На край света. Трилогия
Шрифт:
— Мисс Чамли, а что случилось с лейтенантом Деверелем?
— Он оставил корабль и поступил на службу к магарадже. Стал полковником, хотя у них там это называется как-то по-другому. Носит тюрбан и ездит на слоне.
И тут…
— Мистер Тальбот, глядите — флаг!
Я обернулся и поглядел направо. Не более чем в миле отсюда стояла «Алкиона».
— Боюсь, мадам, это сигнал отплытия.
Мы посмотрели друг на друга.
Пропустим взаимные объяснения, прощания и клятвы. Вы найдете их в любом романе — к чему повторяться? В конце концов, пришлось отвезти дам на пристань. Подозреваю, что я хлестнул несчастного коня сильней, чем ему когда-либо доставалось — от неожиданности он едва не сбросил нас с утеса. На пристань мы прибыли быстрее, чем уезжали оттуда. Мисс Оутс бросилась бежать по сходням так, словно за ней кто-то гнался. Я помог мисс Чамли спуститься. Сомнений не оставалось — экипаж готовился к отплытию.
— Даю вам слово сэр, что буду ждать, сколько понадобится — хоть всю жизнь!
— А я обещаю вам руку и сердце — на всю жизнь!
Повинуясь порыву, я и впрямь протянул ей руку. Она со смехом вложила в нее ладонь.
— Дорогой мой мистер Тальбот! Вы совершенно заморочили мне голову!
Ее цветущее личико очутилось совсем близко. Я сорвал шляпу и, забыв о приличиях и не обращая внимания на взгляды моряков, заключил мисс Чамли в объятия. Мы поцеловались. Никогда я не вел себя столь откровенно на публике — разве что в тех редких случаях, когда позволял себе лишнего. В тот же момент до меня дошло, что мы обнародовали свои чувства на глазах у всего судна. Не зря мисс Чамли обещала, что на корабле обо всем узнают раньше, чем он отойдет от пристани.
И он отошел, унося с собой мое сердце.
Тут мои дорогие читатели — ибо я намерен оставить многочисленных потомков — вообразят, что наша сказка подходит к концу.
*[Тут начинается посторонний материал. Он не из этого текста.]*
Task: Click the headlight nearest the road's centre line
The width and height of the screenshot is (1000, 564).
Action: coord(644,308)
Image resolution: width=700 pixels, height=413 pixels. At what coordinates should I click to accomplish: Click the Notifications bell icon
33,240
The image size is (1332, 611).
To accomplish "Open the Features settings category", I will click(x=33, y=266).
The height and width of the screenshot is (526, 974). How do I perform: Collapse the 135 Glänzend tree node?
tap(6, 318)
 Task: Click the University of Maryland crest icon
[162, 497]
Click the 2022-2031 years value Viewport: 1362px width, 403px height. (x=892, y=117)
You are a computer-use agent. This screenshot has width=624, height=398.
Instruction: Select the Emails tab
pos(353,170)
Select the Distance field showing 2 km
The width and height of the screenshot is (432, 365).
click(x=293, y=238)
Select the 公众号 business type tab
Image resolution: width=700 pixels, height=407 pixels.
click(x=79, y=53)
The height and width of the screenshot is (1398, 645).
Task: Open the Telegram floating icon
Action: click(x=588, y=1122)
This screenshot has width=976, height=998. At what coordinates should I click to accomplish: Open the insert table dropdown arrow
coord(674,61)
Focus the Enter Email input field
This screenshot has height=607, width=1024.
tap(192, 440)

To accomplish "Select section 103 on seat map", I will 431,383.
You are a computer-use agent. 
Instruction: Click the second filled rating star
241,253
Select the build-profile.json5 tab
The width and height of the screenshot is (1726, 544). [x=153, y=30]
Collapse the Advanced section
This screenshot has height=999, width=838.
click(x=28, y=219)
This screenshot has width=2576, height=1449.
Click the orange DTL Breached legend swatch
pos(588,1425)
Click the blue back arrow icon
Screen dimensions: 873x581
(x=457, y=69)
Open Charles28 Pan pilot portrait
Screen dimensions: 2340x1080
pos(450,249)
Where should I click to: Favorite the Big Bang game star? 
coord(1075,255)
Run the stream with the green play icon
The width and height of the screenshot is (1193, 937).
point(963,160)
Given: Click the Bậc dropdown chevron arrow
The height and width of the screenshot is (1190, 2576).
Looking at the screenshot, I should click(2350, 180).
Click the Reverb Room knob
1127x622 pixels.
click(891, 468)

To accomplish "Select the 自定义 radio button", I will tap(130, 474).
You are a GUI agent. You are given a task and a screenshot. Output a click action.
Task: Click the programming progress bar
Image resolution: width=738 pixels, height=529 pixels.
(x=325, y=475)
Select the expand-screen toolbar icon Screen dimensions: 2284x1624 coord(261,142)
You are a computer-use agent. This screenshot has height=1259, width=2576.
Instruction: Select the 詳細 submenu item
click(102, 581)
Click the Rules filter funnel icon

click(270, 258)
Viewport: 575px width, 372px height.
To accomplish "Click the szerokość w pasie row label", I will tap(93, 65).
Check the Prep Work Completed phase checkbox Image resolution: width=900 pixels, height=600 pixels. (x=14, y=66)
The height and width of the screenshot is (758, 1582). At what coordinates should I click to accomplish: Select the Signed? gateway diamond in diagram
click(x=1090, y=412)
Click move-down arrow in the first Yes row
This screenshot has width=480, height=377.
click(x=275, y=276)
Что я сделал в колонии неспешную, но уверенную карьеру и… — но нет! Сказка только начинается!
На следующий день Дэниелс обмолвился, что «Алкиона» доставила необычайно объемную вализу, и попросил меня самому забрать адресованные мне письма среди почты, в беспорядке сваленной у него на столе. В тогдашнем смятении чувств моих почта меня мало интересовала. Горько было признаваться, что в последнее время письма из Англии приносили больше грусти, чем радости. Я распечатал их только через два дня после отплытия «Алкионы». Первым мне в руки попалось письмо от матери. Тон послания оказался на редкость приподнятым — без всякой видимой на то причины. Чему это она «несказанно рада»? Почему называет покойного крестного «дорогим другом»? Подобные эпитеты и при жизни-то доставались ему нечасто! Я перешел к письму от отца. Выяснилось, что наконец-то огласили завещание крестного. Мне он не оставил ничего, однако выкупил все наши закладные и передал их матери! Конечно, ни богатыми, ни даже состоятельными нас это не делало, но мы могли, по выражению отца, «вернуться к приличной жизни»!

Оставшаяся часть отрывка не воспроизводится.